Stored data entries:
--*--
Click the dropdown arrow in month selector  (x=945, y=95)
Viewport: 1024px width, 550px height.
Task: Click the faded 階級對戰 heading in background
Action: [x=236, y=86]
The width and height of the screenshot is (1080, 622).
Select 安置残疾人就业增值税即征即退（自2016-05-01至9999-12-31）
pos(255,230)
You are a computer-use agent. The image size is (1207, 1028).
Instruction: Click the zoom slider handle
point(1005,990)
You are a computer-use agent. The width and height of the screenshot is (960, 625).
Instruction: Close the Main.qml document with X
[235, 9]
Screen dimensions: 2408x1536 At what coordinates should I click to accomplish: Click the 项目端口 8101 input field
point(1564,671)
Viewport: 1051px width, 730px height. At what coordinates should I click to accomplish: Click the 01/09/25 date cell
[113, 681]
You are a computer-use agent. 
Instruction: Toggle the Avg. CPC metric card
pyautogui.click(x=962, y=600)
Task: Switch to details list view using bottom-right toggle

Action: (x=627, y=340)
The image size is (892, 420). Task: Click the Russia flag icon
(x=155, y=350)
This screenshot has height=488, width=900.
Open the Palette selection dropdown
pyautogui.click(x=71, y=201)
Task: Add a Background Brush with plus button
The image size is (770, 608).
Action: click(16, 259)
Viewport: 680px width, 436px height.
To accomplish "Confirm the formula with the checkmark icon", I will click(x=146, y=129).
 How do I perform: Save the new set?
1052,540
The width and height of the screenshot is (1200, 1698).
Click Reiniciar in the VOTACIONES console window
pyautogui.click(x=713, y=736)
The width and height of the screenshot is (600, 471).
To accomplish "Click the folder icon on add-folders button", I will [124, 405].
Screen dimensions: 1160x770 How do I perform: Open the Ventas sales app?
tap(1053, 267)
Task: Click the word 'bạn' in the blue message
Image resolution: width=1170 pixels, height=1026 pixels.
--*--
Locate the word "screenshot" in the entries, and copy every line where it is found.

The width and height of the screenshot is (1080, 622).
You are a computer-use agent. The width and height of the screenshot is (960, 625).
This screenshot has height=488, width=900.
The width and height of the screenshot is (1200, 1698).
The width and height of the screenshot is (600, 471).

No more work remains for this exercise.